8.2 - Hypothesis Testing for a Proportion
Here we will be using hypothesis tests to compare a proportion in one group to a specified population proportion.
Examples: Research Questions
The following are research questions that could be answered using a hypothesis test for one proportion. In each case, we would test the hypothesis by comparing data from a sample to the hypothesized population parameter.
Handedness. Are more than 80% of American’s right handed?
Babies. Is the proportion of babies born male different from .50?
Ice cream. Is the percentage of Creamery customers who prefer chocolate ice cream over vanilla less than 80%?
Recall from the last section the five step hypothesis testing procedure that we will be using in this course:
Five Step Hypothesis Testing Procedure
- Check any necessary assumptions and write null and alternative hypotheses. The assumptions will vary depending on the test. The null and alternative hypotheses will also be written in terms of population parameters; the null hypothesis will always contain an equality (i.e., \(=\), \(\geq\), or \(\leq\)).
- Calculate an appropriate test statistic. This will vary depending on the test, but it will typically be the difference observed in the sample divided by a standard error. In this class we will see \(z\), \(t\), \(\chi ^{2}\), and \(F\) test statistics.
- Determine a p-value associated with the test statistic. This can be found using the tables in Appendix A or using Minitab Express.
- Decide between the null and alternative hypotheses. If \(p \leq \alpha\) reject the null hypothesis. If \(p>\alpha\) fail to reject the null hypothesis.
- State a "real world" conclusion. Based on your decision in step 4, write a conclusion in terms of the original research question.

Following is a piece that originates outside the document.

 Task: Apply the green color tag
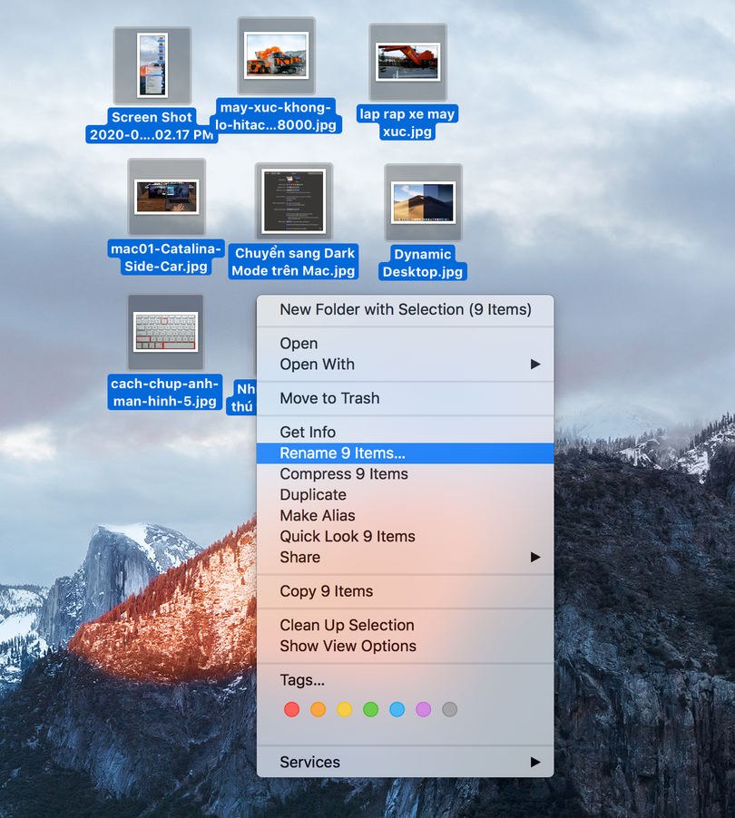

Some steps may vary depending on the test. Let's walk through these five steps for specifically for comparing the proportion of one group to a specified value.
1. Check Any Necessary Assumptions and Write Null and Alternative Hypotheses.

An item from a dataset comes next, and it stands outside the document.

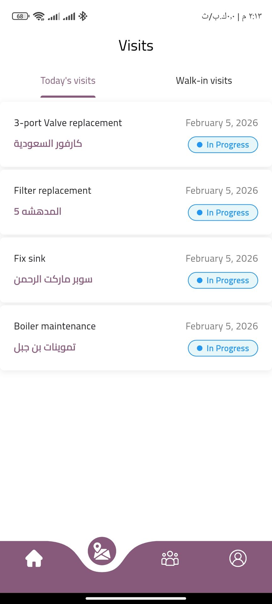This screenshot has height=604, width=272.
Task: Open the map visits icon in bottom bar
Action: [102, 551]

As in previous lessons, the assumption is that both \(n \times p \geq 10\) and \(n \times (1-p) \geq 10\). Note that some textbooks use 15 instead of 10 believing that 10 is too liberal. We will continue to use 10 for our discussions.
In terms of the hypotheses, the null hypothesis will always contain an equality, the alternative hypothesis will never contain an equality. Below is a table with the possible combinations of null and alternative hypotheses. \(p_0\) is the hypothesized value of the population proportion.

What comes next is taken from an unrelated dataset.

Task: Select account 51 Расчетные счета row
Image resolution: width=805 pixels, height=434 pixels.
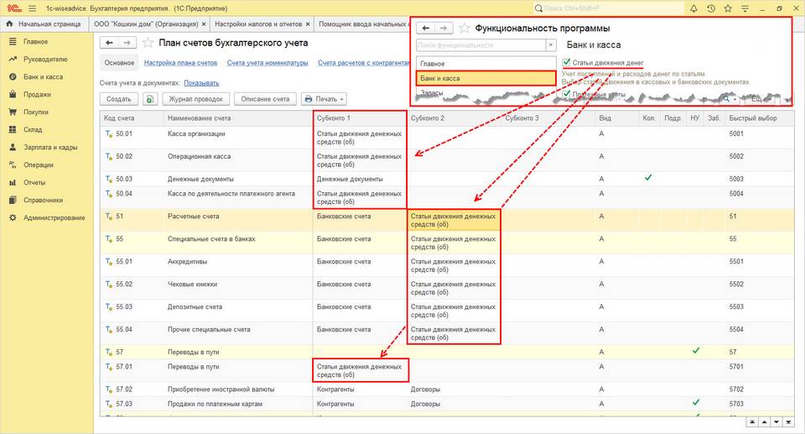Action: 447,220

Research Question | Is the proportion different from \(p_0\)? | Is the proportion greater than \(p_0\)? | Is the proportion less than \(p_0\)? |
Null Hypothesis, \(H_{0}\) | \(p=p_0\) | \(p\leq p_0\) | \(p\geq p_0\) |
Alternative Hypothesis, \(H_{a}\) | \(p\neq p_0\) | \(p> p_0\) | \(p< p_0\) |
Type of Hypothesis Test | Two-tailed, non-directional | Right-tailed, directional | Left-tailed, directional |
Note: Some statisticians (e.g., MyStatLab) will always use the equality (=) in the null hypothesis regardless of whether a one- or two-tailed test is being performed.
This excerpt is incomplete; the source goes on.